Screenshot 2016-10-31 10.34.13When I was growing up, we ate lots of pasta.  

Mostly, it was spaghetti or rigatoni, but always with my mother’s red sauce. Many Italians still call this “Sunday gravy,” but, to us, it was just “sauce.” We often had meatballs with the pasta and, just as often, the pork that was cooked in the sauce to flavor it. It was very simple but delicious and always the same.

I wonder what my mother would think now that pasta has become the darling of fine restaurants, cooking shows on television and “gourmet” cookbooks. For just tomato sauce alone, a favorite recipe collection instructs me how to prepare pasta with fresh tomatoes and basil, cherry tomatoes and oven-roasted tomatoes. There is pasta with pesto sauce, green beans and potatoes, as well as with zucchini, peppers and peas, many varieties of mushrooms, artichokes, broccoli rabe and beans. And because pasta with Italian sausage now seems pretty tame, we are seeing sauces with all types of game, such as venison, duck and rabbit. While pasta with seafood has always been a staple in Italian coastal towns, I’m seeing restaurants here offering pasta dishes with octopus, sea urchins and conch.

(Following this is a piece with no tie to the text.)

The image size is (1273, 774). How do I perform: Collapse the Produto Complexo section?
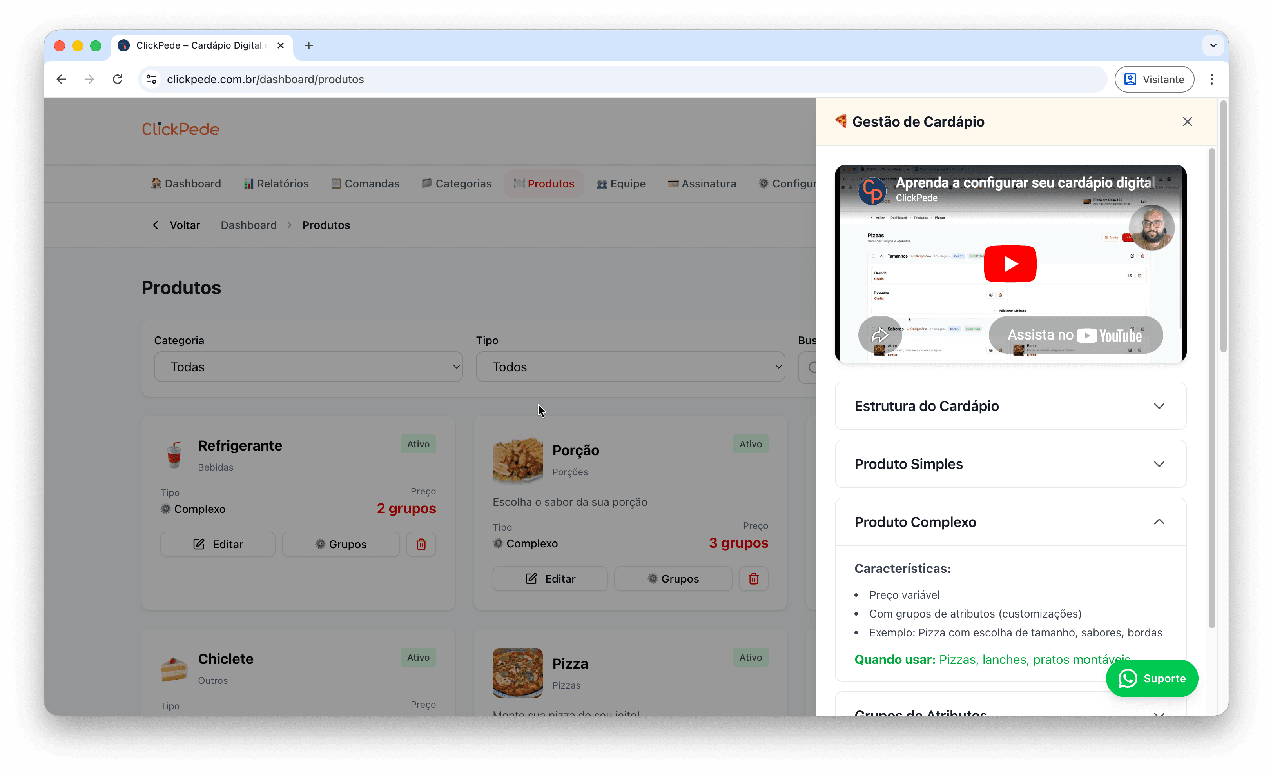1010,522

I am never very eager to try these.

One trend I like a lot is preparing pasta dishes that reflect the changing seasons: hearty “hunter-style” pastas in the winter, “primavera” vegetable pastas in the spring and the many uncooked sauces that have become popular in the summer. It is now November, and why save squash and pumpkin for the Thanksgiving table?

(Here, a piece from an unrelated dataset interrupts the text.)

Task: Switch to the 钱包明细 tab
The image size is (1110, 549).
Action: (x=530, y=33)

I recently had a wonderful pasta dish at Harrisburg’s Pastorante, the unpretentious little restaurant on N. 3rd Street where homemade pasta is served every day. It was fusilli (corkscrew pasta) with mascarpone cheese, butternut squash and chopped hazelnuts. It was a rich dish (certainly fattening), but I couldn’t stop eating it.

I came home and began searching my mountain of Italian cookbooks and cooking magazines for a recipe that might be similar. What I found was “Risotto con la Zucca” or Pumpkin Risotto, which I felt I could easily adapt to pasta with butternut squash. With a few changes and additions, I think it works.

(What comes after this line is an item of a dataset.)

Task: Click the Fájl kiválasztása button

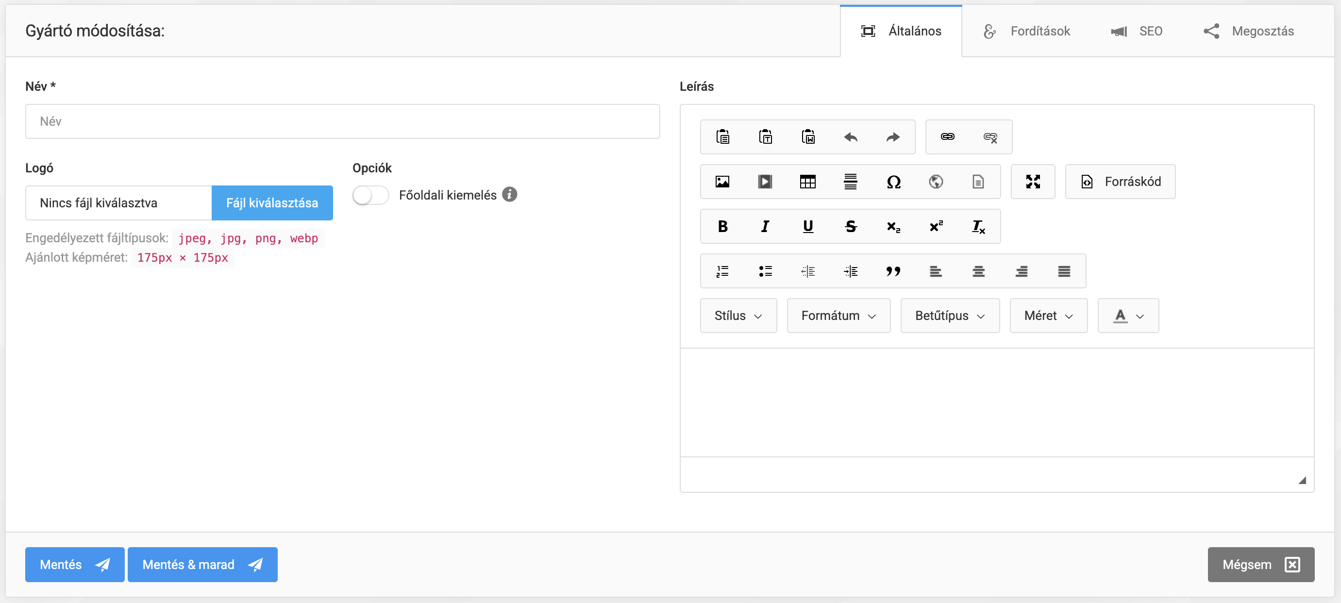Action: click(272, 203)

Pasta with Butternut Squash

Ingredients

  • ½ to 1 cup low-sodium chicken broth (plus extra to thin the sauce if needed)
  • 1 pound butternut squash, cut into small cubes (you could use fresh pumpkin as well)
  • 2 tablespoons unsalted sweet butter
  • 1 medium sweet onion, finely chopped
  • 2 ounces bacon or pancetta, chopped
  • Salt to taste
  • 1 pound pasta (penne, fusilli or orecchiette)
  • ½ cup mascarpone cheese (Italian cream cheese)
  • ½ cup chopped toasted hazelnuts (optional)
  • ½ cup grated Parmesan cheese

Directions

  • In a non-stick skillet, melt the 2 tablespoons of butter until frothy.
  • Add the chopped onion and bacon and sauté until softened and golden in color, about 5 minutes.
  • Add the cubed squash or pumpkin and sauté gently over medium-low heat until it is softened and covered with the onion and bacon.
  • Add the ½ cup broth and cook over low heat for about 15 to 20 minutes until the mixture has reached the consistency of a chunky puree. Add a little more broth if needed and enough salt to your liking.
  • Meanwhile, cook the pasta in a large pot of salted water, drain and place in a large bowl.
  • Add ½ cup mascarpone cheese, the squash mixture and the grated Parmesan to the pasta and mix well.  
  • Sprinkle with the chopped toasted hazelnuts if you are using them.

Notes

  • The sauce should be the consistency of chunky applesauce, so, depending on the moisture content of the squash you are using, have extra chicken broth on hand.
  • Mascarpone is the best cheese for this dish. It is available at most grocery stores. If you absolutely cannot find it, try using heavy whipping cream.
  • Try this pasta dish even if you haven’t been fond of squash in your past life! Cooking it this ways results in a wonderful sweetness I think you will like.

Thank you, Pastorante, for the inspiration for this silky and rich pasta dish that is so perfect for fall. You are a Harrisburg treasure.